Maximizing Open Base Events

  • May 17, 2017

Several of our customers host events open to the local Japanese community. They are built around air shows, professional displays, music, cherry blossom season and running events. We’ve attended many over the past two decades and volunteered at dozens. Most of our experience was accumulated at food and beverage sales booths and souvenir stands.  We noted the vendors differentiating themselves held the edge on competition. Following are a few observations of activities at the open community events that encouraged superior results. We hope they assist discussions for your next event.

-1-Sample:  Food sales greatly increase by active interaction thru sampling.  Your food stand often competes with vendors just meters away.  Sampling gives you an advantage.

-2-Package drink sales:  Adult beverage and soft drinks can be sold at premium prices when delivered in custom drink-ware.  Beer yards, custom acrylic tumblers and travel coffee cups sold really well.  It’s a souvenir with practical value.

-3-Sell what you wear:  The Japanese customer wants what you and your team are wearing. Wear the hats, shirts and hoodies you’re selling and they’ll try to buy them off your back when you sell out. (This really happened.)

-4-Price points:  Prepare price points carefully.  At one event, we sold knit caps (beanies) for 2000 yen each and two for 3000 yen.  The majority of sales by far were for 3000 yen.

-5-Signage:  English attracts the Japanese customer but Japanese sells.  Get help and produce bilingual signs.

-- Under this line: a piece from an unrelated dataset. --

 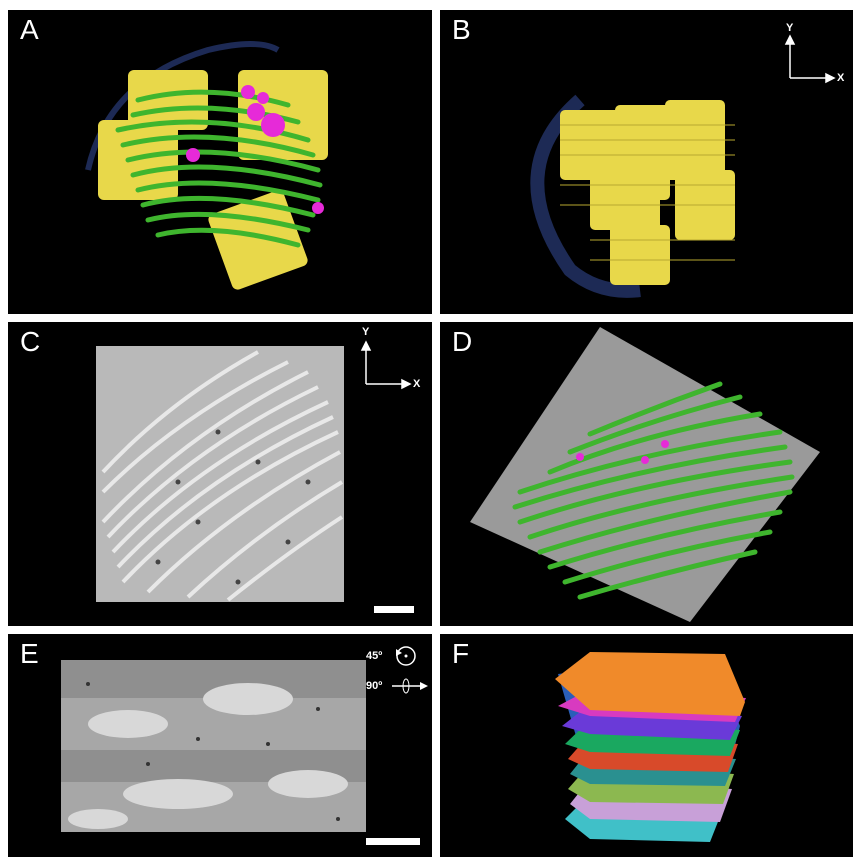 I want to click on rotation-45-label: 45º, so click(x=374, y=656).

-6-Design:  Many of your customers attend your event every year.  Design new and interesting products, consider packaging and popular color trends.  It sets you apart from the competition and allows better margins.

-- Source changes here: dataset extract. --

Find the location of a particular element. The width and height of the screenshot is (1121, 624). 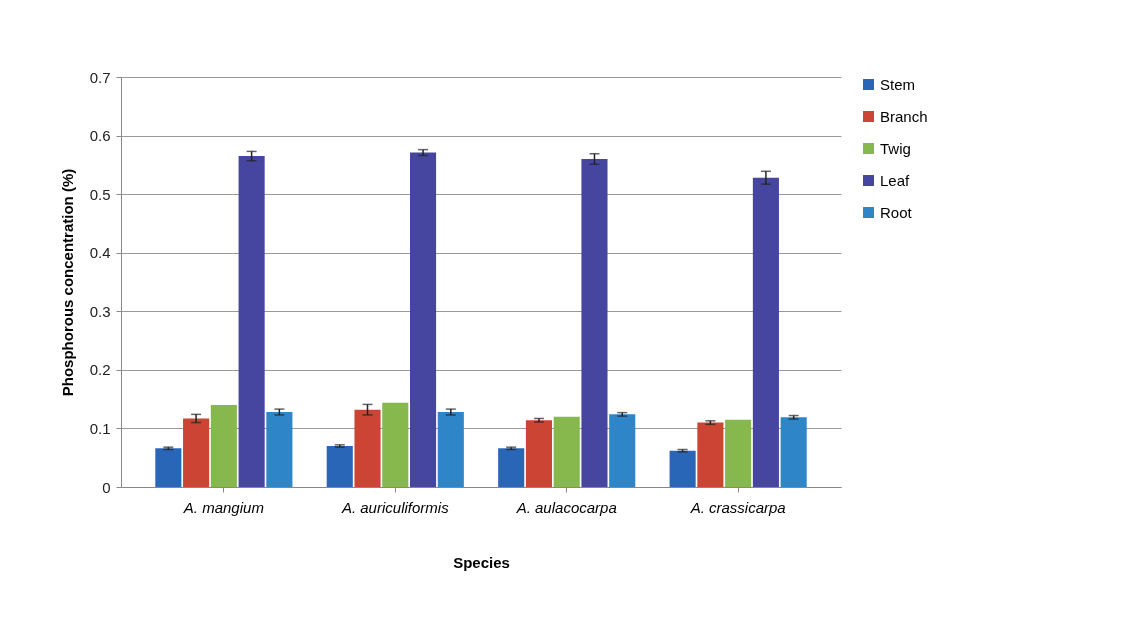

y-tick-label: 0.5 is located at coordinates (100, 194).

-7-Size and quantities: Selling out is good.  Make them rush to your sales booth at the next event in order not to miss out on your new offerings.  Watch out for the big sizes and remember that American cuts are larger than Japanese brands.  The Japanese population is getting larger on average but we rarely finished events with dead-stock in extra-small, small and medium sizes.  Side bar:  There always seems to be a percentage of customers looking for children’s sizes. 


Have fun.  One of the most important take-aways from time spent at the open community events in Japan is the importance of having “FUN” while working.  Smile, joke, compliment and work with enthusiasm.  It makes all the difference.